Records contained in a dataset
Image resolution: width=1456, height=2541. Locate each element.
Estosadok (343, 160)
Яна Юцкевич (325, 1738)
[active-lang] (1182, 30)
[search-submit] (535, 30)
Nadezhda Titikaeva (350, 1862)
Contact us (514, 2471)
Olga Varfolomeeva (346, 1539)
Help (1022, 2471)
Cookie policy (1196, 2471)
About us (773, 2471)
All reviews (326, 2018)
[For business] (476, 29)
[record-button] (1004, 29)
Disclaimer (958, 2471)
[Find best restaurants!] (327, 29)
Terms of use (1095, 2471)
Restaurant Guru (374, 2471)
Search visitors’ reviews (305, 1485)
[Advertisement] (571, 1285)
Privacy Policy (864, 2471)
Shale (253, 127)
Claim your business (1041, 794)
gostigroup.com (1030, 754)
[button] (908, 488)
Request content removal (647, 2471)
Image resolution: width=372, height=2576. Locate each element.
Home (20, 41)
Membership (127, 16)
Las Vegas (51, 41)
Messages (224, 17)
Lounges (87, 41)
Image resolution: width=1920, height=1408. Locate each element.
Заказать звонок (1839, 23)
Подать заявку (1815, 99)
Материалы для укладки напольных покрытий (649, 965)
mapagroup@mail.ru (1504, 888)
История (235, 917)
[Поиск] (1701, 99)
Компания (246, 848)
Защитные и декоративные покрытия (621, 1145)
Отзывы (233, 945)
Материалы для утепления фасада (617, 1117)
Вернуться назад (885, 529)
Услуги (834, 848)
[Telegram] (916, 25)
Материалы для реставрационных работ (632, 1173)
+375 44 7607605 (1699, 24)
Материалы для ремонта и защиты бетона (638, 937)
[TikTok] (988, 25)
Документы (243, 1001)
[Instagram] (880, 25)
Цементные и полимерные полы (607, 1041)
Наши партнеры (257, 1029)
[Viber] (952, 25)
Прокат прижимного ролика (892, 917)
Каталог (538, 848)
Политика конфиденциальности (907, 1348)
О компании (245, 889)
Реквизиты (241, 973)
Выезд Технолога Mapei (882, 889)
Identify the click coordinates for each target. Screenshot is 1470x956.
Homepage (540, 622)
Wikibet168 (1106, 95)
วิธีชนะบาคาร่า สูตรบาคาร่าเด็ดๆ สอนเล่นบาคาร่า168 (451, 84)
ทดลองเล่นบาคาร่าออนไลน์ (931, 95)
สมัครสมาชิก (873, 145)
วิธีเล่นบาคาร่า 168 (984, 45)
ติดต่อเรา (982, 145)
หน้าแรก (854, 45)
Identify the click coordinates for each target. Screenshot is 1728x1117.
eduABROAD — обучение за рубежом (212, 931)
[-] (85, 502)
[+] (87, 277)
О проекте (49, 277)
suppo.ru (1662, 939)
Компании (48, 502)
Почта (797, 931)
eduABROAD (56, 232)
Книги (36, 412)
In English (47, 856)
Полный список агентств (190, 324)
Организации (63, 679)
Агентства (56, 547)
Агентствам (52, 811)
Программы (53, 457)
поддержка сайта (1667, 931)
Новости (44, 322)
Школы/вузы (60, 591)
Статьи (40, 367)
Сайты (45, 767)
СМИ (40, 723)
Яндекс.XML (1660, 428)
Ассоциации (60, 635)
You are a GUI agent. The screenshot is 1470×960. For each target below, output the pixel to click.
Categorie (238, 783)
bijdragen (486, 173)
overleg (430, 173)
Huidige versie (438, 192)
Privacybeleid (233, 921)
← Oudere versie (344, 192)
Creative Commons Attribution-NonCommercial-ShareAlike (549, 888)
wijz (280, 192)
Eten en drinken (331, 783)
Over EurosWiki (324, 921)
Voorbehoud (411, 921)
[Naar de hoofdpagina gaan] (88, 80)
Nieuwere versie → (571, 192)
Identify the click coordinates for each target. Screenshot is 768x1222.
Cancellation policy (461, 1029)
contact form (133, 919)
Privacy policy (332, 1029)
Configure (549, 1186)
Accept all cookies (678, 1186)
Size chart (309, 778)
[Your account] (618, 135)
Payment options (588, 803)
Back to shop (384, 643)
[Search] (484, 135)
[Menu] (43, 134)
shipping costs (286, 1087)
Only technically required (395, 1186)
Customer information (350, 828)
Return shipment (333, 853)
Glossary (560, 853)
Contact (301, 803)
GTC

#### [PROBLEM STATEMENT]
Could you please give the number of lines in the data above that contain the word "Locate"? Only the number is needed.

#### [RESULT BELOW]
3